The federal reserve is expected to raise interest rates this month--but for home buyers, that seems like old news. Rates on 30-year fixed mortgages have jumped nearly a full point since March, to 6.24 percent. That's driven the monthly payment on a $200,000 loan up by $114. Rising rates usually force home buyers to downsize their aspirations. But Paul Fein of mortgage lender GMAC sees many of today's buyers opting for a different strategy: instead of settling for a smaller home, many are still buying their dream house by taking out mortgages that are structured to offer lower monthly payments, at least early on.

They're able to do that because one-size-fits-all mortgages have been replaced by financing that's increasingly customized to meet home buyers' needs. The most common way to lower a payment is by choosing an adjustable-rate mortgage (ARM), which offers lower initial interest rates. Today ARMs account for 34 percent of new mortgages, up from 12 percent in 2001. Many buyers are choosing so-called hybrid ARMs, which keep rates fixed for the first three, five or seven years before floating in lock step with short-term rates.

The popularity of ARMs may seem odd, given that mortgage rates remain very low by historical standards. But economists say there are still smart reasons for choosing an ARM. The spread between fixed and adjustable rates has widened recently, forcing borrowers to pay a bigger premium for the certainty of a payment that won't change. And in a society where families change homes frequently, folks are realizing it may not be worth paying more for a rate that stays fixed forever. For a family that plans to own a home five years, a seven-year ARM is a fixed-rate loan, since they'll sell the house before the rate rises, notes Mortgage Bankers Association economist Doug Duncan. Even Alan Greenspan has suggested Americans are too fond of fixed-rate mortgages.

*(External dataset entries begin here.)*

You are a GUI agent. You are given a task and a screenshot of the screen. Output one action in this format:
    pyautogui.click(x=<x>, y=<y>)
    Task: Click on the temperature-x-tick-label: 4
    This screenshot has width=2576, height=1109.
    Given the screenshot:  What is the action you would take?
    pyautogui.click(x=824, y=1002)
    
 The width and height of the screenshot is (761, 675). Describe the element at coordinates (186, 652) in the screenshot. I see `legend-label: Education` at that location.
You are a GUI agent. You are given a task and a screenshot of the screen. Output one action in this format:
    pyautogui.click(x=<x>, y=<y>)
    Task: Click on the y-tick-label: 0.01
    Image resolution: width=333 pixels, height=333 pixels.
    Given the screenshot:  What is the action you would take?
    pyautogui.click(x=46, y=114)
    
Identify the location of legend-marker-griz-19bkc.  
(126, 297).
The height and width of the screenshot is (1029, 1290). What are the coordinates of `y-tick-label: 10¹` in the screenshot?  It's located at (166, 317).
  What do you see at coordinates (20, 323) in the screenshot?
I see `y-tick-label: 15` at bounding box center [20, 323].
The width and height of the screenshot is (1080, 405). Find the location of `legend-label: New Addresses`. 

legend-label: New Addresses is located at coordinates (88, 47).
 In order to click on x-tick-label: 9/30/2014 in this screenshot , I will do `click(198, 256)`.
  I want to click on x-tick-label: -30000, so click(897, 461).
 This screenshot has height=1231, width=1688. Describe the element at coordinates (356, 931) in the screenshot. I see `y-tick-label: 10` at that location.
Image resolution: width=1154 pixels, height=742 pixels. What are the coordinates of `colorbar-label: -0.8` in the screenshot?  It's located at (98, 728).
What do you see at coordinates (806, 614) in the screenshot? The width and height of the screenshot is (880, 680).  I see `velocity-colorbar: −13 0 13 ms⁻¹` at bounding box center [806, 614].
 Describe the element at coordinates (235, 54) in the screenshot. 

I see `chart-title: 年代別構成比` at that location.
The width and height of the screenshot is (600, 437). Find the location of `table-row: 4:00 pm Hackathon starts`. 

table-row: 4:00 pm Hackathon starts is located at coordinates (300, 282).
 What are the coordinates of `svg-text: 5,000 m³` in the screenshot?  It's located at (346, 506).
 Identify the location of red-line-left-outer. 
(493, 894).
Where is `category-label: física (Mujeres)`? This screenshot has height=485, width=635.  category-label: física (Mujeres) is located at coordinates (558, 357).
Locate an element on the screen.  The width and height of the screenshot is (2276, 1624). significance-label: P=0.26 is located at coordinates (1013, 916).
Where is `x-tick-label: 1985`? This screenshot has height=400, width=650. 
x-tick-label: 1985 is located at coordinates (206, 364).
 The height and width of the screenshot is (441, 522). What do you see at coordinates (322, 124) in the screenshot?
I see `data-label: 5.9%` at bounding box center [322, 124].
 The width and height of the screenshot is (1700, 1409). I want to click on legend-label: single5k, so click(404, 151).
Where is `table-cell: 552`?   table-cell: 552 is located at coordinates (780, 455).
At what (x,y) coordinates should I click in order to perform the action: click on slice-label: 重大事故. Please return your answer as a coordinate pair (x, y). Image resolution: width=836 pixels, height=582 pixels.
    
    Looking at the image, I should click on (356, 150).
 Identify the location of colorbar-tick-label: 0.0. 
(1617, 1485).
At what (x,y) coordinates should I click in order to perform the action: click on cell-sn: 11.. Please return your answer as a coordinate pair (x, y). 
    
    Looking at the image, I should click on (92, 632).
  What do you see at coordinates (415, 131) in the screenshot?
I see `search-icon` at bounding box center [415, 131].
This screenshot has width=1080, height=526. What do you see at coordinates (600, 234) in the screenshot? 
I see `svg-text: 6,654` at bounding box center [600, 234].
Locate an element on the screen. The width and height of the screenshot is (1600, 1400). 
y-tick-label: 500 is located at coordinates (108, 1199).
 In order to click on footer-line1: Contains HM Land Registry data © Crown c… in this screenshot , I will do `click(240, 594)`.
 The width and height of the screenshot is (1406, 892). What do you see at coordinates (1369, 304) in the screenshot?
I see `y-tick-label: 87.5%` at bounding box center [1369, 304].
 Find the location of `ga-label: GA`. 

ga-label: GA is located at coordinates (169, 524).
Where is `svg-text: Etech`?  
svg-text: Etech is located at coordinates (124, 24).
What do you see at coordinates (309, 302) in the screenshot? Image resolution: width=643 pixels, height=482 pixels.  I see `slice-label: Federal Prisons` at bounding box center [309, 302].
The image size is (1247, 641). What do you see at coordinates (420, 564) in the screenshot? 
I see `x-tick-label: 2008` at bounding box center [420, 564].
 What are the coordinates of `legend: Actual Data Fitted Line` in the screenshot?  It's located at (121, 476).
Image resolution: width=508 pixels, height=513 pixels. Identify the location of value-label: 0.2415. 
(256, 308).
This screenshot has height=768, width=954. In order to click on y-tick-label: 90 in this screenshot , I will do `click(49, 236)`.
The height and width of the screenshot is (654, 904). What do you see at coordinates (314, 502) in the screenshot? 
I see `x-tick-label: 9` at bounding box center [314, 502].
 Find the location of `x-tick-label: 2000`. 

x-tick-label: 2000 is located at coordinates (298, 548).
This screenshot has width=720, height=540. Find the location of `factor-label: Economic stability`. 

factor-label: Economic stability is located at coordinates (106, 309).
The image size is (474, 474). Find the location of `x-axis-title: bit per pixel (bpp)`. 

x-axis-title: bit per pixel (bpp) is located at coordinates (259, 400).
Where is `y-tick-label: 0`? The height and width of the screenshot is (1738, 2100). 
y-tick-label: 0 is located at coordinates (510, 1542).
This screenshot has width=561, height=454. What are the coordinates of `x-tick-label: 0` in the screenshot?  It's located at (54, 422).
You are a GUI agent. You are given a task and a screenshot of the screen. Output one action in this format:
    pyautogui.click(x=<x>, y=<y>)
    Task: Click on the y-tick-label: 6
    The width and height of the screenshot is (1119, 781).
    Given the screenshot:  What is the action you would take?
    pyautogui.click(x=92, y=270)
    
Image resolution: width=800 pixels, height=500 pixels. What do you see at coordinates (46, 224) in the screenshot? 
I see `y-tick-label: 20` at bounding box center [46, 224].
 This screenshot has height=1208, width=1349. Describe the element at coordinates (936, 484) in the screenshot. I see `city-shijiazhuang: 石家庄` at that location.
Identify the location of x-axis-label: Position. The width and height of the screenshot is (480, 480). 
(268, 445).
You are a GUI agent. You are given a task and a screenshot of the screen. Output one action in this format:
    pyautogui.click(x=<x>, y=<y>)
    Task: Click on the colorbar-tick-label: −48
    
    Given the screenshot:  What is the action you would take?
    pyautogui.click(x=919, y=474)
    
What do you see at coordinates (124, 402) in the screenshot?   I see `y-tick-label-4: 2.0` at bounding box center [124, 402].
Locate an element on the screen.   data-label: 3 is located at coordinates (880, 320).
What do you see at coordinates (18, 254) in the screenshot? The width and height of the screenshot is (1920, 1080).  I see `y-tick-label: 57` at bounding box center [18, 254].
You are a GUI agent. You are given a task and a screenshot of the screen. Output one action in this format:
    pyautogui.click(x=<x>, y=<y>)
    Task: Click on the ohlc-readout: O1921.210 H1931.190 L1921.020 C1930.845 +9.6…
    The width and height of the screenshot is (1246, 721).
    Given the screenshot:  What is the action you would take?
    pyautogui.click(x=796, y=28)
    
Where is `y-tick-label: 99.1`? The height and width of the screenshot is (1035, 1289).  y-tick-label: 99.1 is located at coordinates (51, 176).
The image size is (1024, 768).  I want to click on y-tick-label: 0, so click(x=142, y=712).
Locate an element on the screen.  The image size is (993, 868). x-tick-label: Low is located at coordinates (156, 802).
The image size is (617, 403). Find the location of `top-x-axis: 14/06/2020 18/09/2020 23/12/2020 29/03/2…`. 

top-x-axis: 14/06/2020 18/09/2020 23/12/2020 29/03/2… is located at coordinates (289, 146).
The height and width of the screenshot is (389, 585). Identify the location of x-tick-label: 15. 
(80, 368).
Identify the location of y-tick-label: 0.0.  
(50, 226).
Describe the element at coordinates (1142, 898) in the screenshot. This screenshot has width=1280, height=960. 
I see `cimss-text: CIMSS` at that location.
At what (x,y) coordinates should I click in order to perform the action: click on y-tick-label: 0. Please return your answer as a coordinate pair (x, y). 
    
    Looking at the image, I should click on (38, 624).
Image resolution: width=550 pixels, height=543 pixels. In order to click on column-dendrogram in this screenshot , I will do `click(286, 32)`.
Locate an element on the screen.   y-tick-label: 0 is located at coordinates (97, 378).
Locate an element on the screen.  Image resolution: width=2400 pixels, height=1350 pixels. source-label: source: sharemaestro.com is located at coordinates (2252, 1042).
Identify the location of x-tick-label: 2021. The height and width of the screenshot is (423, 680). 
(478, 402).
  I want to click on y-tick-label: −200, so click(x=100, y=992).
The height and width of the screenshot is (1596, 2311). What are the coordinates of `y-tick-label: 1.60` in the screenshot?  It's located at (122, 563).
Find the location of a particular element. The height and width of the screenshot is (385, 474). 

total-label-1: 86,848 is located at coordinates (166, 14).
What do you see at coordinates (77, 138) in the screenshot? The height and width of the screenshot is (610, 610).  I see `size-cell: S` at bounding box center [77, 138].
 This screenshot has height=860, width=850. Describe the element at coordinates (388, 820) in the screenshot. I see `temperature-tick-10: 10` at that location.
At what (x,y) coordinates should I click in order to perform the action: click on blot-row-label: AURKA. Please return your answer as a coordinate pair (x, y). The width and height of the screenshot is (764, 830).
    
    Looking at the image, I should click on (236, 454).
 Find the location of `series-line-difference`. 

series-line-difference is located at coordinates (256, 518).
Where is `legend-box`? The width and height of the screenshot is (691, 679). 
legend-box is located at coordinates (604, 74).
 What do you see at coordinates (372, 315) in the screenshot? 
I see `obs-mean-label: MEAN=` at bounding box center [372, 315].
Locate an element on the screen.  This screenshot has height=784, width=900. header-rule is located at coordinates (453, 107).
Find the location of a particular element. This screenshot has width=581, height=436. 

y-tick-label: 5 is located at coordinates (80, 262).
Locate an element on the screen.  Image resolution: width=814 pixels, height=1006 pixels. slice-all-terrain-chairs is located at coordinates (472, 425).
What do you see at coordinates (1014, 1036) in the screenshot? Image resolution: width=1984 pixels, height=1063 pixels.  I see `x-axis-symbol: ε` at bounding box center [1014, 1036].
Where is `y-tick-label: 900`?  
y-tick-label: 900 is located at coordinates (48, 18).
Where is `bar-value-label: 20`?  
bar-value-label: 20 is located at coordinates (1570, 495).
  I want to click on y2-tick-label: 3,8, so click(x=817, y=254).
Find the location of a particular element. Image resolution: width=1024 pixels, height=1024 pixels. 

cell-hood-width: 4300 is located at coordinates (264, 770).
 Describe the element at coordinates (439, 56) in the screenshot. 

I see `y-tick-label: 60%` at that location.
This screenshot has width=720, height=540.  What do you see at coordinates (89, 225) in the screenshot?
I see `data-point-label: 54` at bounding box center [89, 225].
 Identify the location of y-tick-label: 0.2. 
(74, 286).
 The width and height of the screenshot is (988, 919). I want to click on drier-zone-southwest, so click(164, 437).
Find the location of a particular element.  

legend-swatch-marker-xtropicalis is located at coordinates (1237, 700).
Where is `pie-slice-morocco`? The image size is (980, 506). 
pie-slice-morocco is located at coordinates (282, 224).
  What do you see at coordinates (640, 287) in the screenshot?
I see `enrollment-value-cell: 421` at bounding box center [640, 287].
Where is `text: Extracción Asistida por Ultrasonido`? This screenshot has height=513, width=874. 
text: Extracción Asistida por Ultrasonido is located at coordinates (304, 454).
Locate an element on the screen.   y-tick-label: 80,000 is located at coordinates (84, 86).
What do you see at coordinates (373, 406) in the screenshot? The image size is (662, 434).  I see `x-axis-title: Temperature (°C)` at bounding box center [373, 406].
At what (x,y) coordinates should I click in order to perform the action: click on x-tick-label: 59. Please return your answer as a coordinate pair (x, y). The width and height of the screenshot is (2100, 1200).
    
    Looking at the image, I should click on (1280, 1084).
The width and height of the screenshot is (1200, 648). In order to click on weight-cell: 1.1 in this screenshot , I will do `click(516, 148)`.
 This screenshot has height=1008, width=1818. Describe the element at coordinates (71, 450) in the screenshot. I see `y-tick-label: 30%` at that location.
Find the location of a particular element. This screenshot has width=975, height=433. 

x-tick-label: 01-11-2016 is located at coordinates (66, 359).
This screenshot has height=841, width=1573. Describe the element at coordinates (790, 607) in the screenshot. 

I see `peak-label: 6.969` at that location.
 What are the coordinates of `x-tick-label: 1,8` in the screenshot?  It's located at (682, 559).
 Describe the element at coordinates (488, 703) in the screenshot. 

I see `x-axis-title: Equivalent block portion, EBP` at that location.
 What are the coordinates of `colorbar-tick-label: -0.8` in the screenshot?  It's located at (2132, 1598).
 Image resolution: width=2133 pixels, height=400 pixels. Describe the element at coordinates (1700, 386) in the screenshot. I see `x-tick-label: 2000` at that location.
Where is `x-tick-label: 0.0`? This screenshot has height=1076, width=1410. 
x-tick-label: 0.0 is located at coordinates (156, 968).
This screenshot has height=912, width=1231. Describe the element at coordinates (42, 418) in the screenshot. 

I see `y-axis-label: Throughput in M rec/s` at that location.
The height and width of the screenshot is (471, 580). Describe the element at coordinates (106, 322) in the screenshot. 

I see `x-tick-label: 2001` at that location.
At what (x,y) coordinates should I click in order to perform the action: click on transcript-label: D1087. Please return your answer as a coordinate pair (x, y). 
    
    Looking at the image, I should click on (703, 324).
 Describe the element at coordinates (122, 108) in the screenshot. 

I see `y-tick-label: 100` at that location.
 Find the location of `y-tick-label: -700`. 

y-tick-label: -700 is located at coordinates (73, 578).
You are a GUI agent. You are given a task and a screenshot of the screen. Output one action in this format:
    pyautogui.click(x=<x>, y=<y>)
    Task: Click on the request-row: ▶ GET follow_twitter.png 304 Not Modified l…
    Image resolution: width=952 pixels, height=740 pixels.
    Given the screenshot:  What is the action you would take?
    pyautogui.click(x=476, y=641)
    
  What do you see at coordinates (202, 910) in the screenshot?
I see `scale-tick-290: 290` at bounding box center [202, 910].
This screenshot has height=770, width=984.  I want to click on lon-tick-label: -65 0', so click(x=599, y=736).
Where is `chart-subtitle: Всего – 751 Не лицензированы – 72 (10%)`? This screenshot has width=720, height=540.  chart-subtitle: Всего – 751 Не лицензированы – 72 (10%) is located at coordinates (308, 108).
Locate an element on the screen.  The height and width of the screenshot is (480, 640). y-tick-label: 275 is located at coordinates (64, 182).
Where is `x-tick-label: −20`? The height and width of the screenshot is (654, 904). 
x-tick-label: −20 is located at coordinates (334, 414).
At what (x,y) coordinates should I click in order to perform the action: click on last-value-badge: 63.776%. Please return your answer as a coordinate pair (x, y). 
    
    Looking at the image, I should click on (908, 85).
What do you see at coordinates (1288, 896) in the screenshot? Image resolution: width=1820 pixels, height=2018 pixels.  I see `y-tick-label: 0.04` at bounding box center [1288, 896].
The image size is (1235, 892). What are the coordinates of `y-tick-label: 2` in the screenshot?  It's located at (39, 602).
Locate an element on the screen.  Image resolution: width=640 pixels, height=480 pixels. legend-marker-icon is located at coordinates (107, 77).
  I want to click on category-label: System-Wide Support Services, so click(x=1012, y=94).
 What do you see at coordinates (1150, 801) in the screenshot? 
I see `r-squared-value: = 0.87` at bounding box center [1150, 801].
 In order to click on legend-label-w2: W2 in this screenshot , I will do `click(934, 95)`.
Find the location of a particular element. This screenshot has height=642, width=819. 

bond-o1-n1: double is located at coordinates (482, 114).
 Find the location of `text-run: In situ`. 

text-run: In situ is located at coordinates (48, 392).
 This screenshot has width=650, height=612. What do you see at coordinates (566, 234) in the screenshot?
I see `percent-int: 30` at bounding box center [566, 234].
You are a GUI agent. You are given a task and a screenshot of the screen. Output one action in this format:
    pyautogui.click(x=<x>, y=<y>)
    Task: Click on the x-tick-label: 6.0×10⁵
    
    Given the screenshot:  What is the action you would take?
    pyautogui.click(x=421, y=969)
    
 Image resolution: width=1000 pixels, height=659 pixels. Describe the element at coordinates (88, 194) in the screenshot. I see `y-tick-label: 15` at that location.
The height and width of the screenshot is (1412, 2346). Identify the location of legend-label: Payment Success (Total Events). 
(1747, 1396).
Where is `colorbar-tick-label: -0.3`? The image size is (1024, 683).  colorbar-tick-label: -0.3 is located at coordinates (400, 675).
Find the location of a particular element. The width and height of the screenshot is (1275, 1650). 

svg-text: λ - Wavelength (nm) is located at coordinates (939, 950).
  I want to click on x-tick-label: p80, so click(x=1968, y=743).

A newer kind of "interest-only" mortgage lets home buyers cut payments even further. Borrowers pay no principal in the early years of the loan--a period that often stretches to 10 years. That trims initial monthly payments dramatically. Consider that same $200,000 fixed-rate loan, which costs $1,230 a month over 30 years. An adjustable-rate interest-only loan at 3.38 percent cuts that payment by more than half, to just $563 a month. At HomeBanc Mortgage Corp. in Atlanta, more than 50 percent of home buyers opt for an interest-only loan.

They'd better know what they're doing. After the interest-only period ends, borrowers face a big jump in payments. With interest-only loans it also takes homeowners much longer to build up equity; if housing prices fall, they could end up owing more than they own, especially if they put down a zero down payment. That's one reason some pros think they're a bad idea. "They're a way to help people buy more house than they really should be buying in the first place," says Dallas financial planner Bryan Clintsman. Mortgage companies admit borrowers need to be aware of the risks. Says HomeBanc senior VP D. C. Aiken: "If they go out and buy a new car because they're saving $700 a month, that's not a good thing."

As rates rise, homeowners will face harder choices about which loan is right for them. At Countrywide, for instance, you can pick from more than 100 varieties of mortgages. But even as flavors multiply, making the right choice depends mostly on how long you'll stay in the house, and whether you're comfortable with the risk of your rate jumping around. "If you plan on being in a home for 10, 15 or 20 years, why wouldn't you take a fixed rate?" asks Melissa Cohn of the Manhattan Mortgage Company. Even in a world filled with new things, often the best choice is an old standby.